> **Work required**: Copy out the entries exactly, and wherever a picture appears, leave it out.

Start of Data section

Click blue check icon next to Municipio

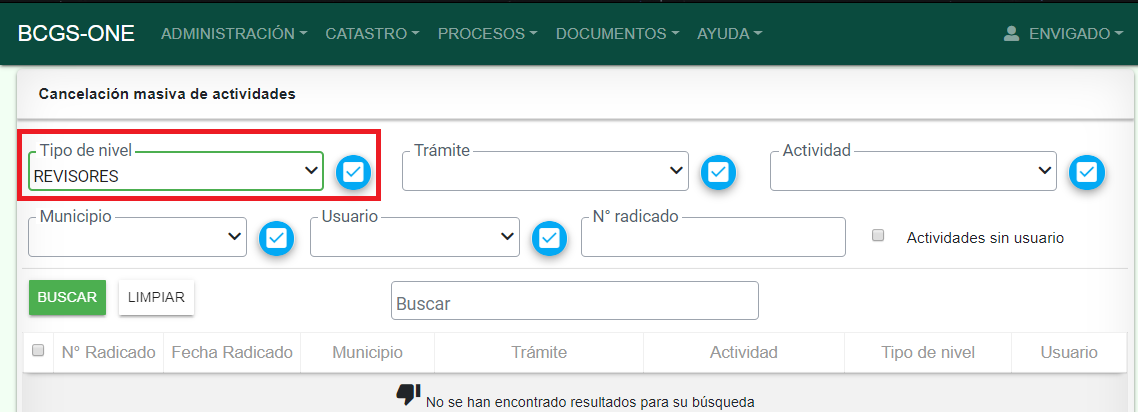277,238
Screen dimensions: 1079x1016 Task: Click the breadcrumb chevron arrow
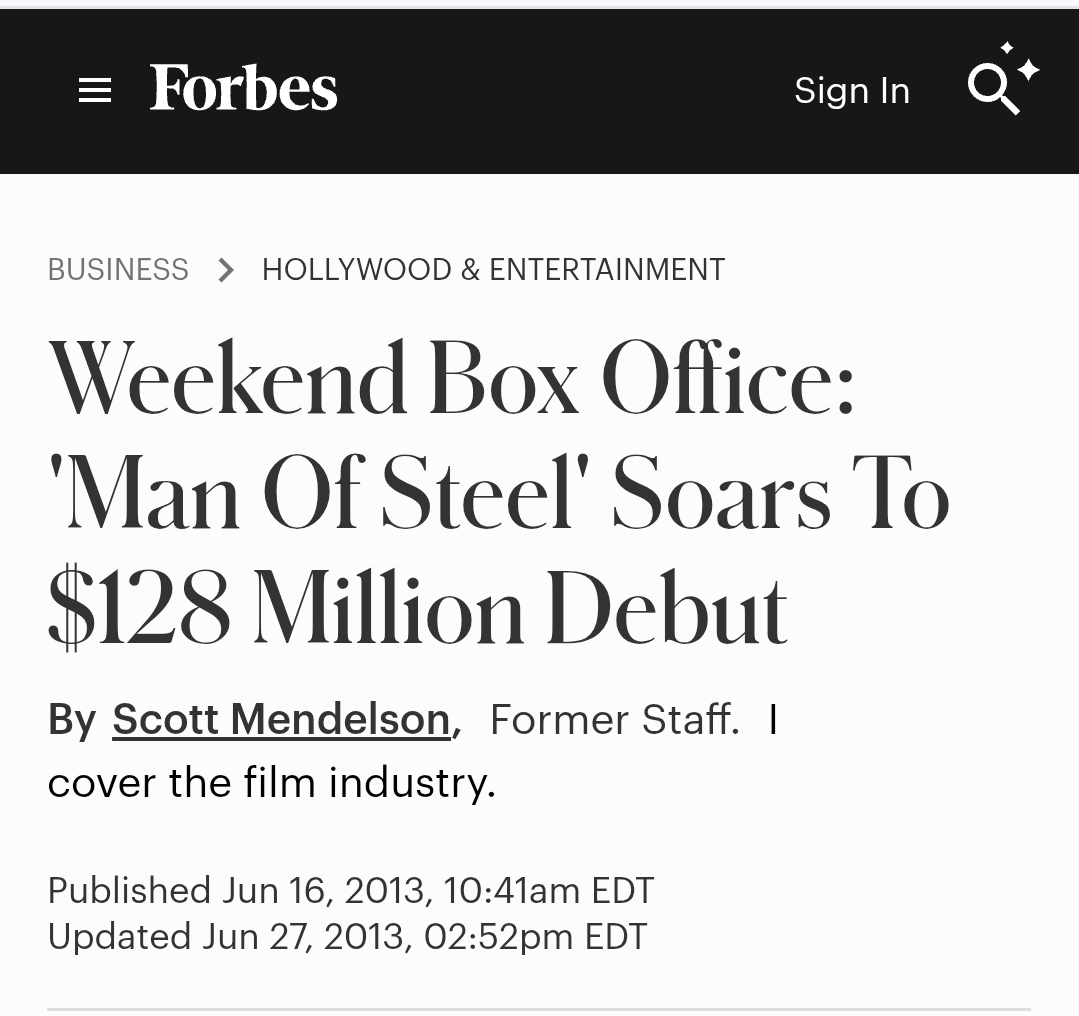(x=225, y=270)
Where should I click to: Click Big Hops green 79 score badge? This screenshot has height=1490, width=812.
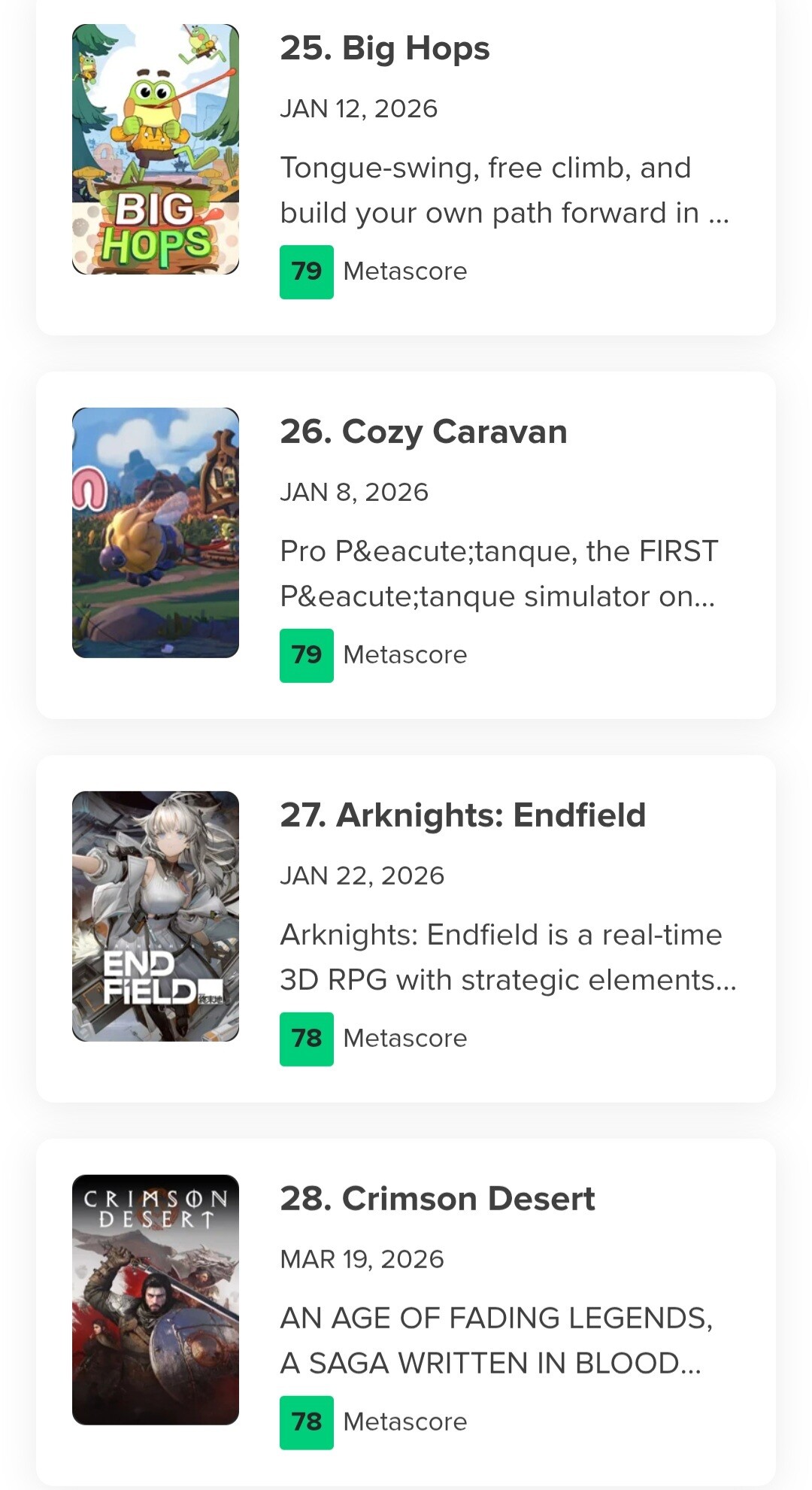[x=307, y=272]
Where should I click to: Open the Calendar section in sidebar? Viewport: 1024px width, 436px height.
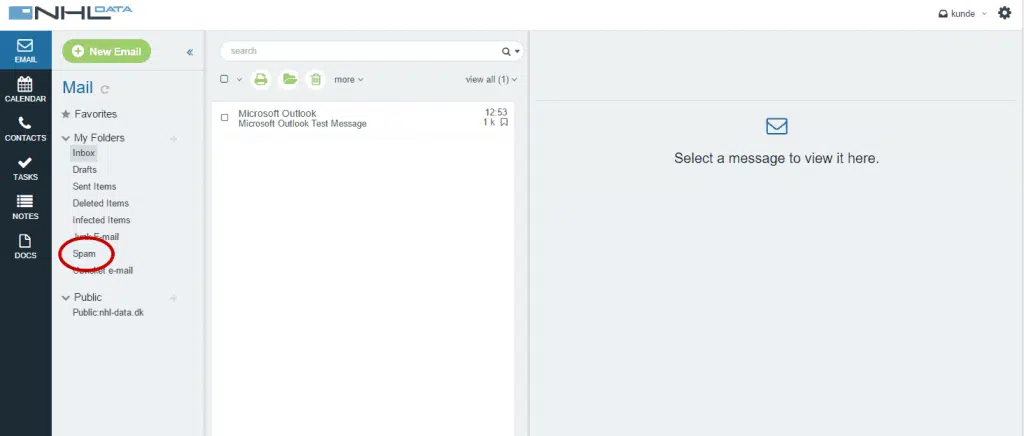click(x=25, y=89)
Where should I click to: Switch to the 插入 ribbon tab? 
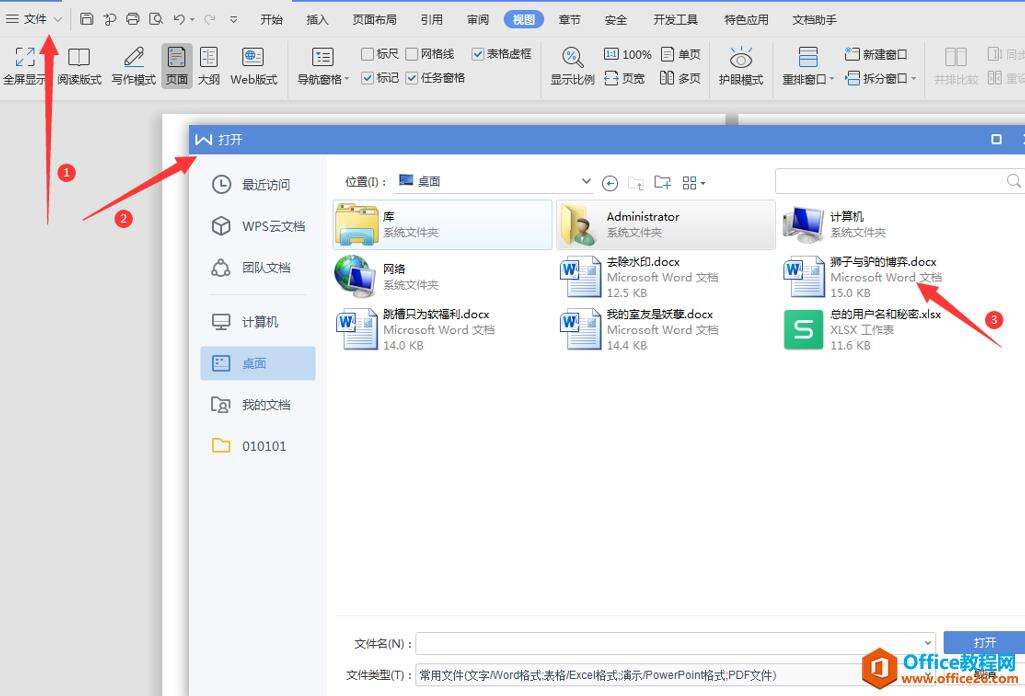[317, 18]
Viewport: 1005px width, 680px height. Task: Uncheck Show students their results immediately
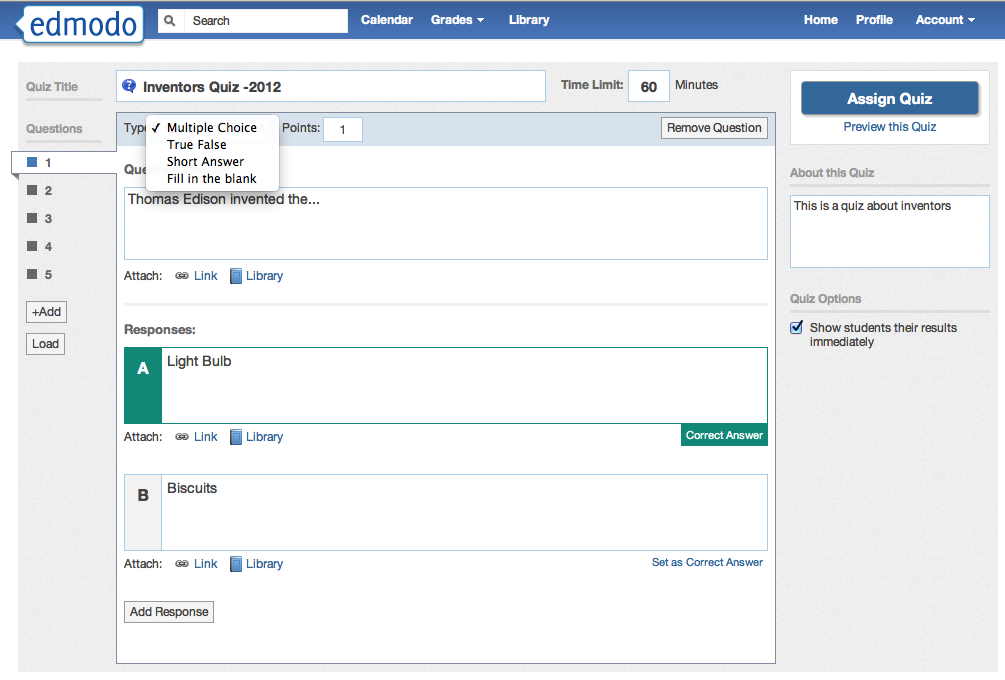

End of Data section

> **Exercise output**:
Click blue check icon next to Municipio

277,238
Screen dimensions: 1079x1016 Task: Click the breadcrumb chevron arrow
(x=225, y=270)
Where should I click to: Click Big Hops green 79 score badge? This screenshot has height=1490, width=812.
[x=307, y=272]
Where should I click to: Open the Calendar section in sidebar? Viewport: 1024px width, 436px height.
click(x=25, y=89)
Where should I click to: Switch to the 插入 ribbon tab? 
[317, 18]
Viewport: 1005px width, 680px height. Task: Uncheck Show students their results immediately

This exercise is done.